══ SUPPLIED RECORDS ══
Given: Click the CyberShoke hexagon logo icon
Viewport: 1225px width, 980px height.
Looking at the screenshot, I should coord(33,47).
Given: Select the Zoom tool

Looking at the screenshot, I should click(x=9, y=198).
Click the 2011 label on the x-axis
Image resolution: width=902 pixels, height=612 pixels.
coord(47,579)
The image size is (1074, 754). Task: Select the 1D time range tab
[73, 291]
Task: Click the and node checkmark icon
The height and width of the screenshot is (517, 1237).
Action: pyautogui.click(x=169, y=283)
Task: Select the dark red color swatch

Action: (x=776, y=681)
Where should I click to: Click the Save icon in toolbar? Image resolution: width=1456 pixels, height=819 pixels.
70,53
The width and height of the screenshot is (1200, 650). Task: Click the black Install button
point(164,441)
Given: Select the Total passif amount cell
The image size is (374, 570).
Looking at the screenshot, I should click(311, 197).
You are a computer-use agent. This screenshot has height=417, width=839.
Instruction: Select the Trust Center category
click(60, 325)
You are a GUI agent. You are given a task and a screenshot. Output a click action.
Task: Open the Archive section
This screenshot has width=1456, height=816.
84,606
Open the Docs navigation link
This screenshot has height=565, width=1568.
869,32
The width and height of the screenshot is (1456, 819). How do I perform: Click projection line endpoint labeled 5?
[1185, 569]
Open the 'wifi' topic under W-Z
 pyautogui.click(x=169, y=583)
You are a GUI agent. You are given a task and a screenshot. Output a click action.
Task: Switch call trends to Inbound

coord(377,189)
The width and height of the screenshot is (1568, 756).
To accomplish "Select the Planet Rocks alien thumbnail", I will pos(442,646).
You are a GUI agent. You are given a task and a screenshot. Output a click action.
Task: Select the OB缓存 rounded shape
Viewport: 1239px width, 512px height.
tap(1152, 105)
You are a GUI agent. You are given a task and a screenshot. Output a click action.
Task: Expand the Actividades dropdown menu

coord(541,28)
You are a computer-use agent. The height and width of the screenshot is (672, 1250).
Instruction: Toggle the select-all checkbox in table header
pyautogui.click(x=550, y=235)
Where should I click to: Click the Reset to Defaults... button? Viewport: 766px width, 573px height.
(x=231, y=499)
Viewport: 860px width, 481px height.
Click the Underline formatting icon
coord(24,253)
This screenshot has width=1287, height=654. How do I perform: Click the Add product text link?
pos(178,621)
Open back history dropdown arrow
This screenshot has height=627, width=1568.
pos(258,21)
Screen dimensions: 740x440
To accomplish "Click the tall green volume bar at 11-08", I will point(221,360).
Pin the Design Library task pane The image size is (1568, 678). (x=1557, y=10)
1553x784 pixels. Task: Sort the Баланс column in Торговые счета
═══
* _DIRECTIVE_: Find every line in the entries above that contains the word "Where", and copy each one in full. Matching is case-sensitive.

* _RESPONSE TO THE EXERCISE_:
Where should I click to: Click the Save icon in toolbar? Image resolution: width=1456 pixels, height=819 pixels.
Where should I click to: Click the Reset to Defaults... button? Viewport: 766px width, 573px height.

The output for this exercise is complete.